> **Exercise data**:
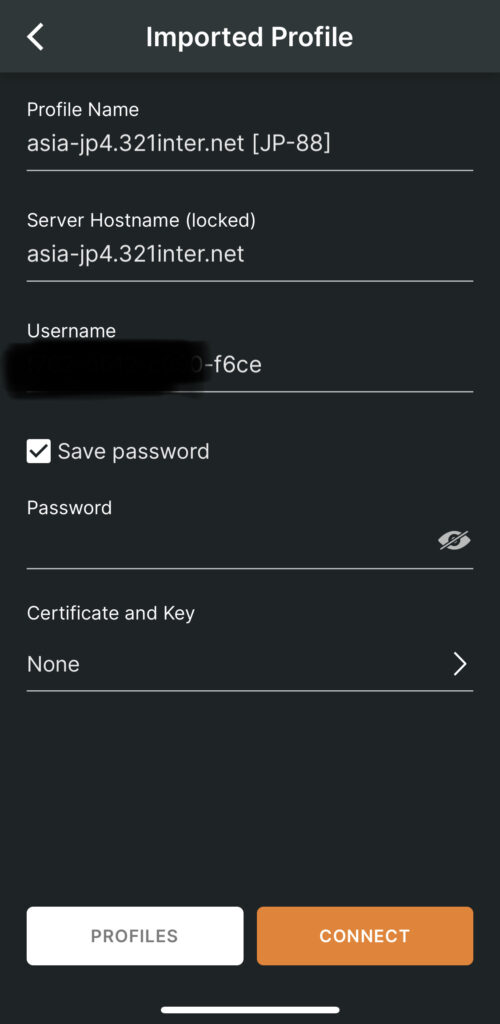Focus the Password input field
Image resolution: width=500 pixels, height=1024 pixels.
pyautogui.click(x=250, y=542)
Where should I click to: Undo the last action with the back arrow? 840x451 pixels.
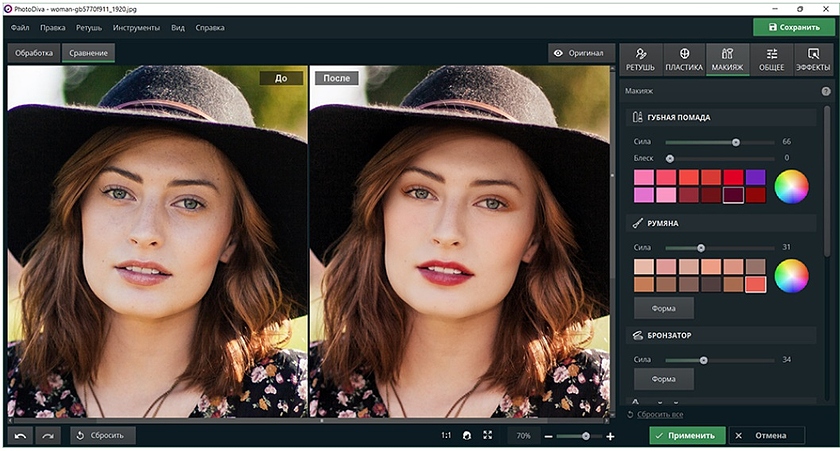click(x=21, y=436)
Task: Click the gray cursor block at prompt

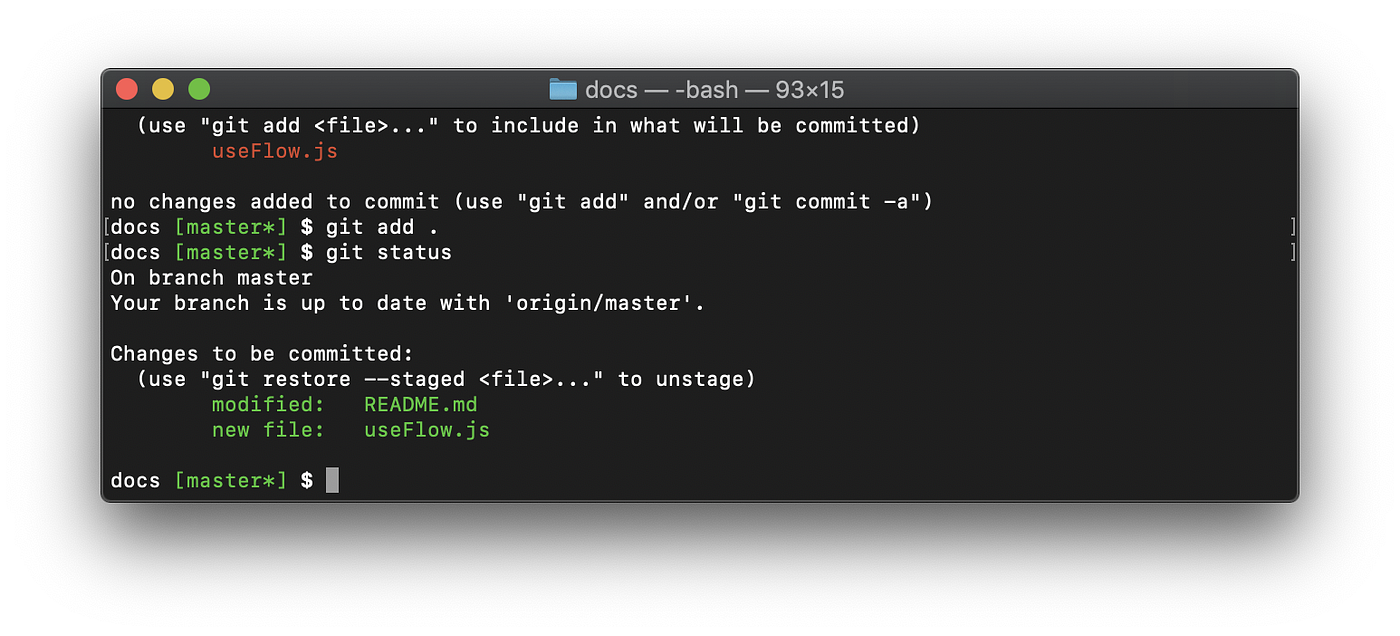Action: pos(332,480)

> **What is required**: Using the listing above, copy every line from the line containing "Where should I" through the last one, both included, and no other lines. Pictures stay out.

> **Your response**:
Where should I click to: Undo the last action with the back arrow? 840x451 pixels.
click(x=21, y=436)
Task: Click the gray cursor block at prompt

Action: pos(332,480)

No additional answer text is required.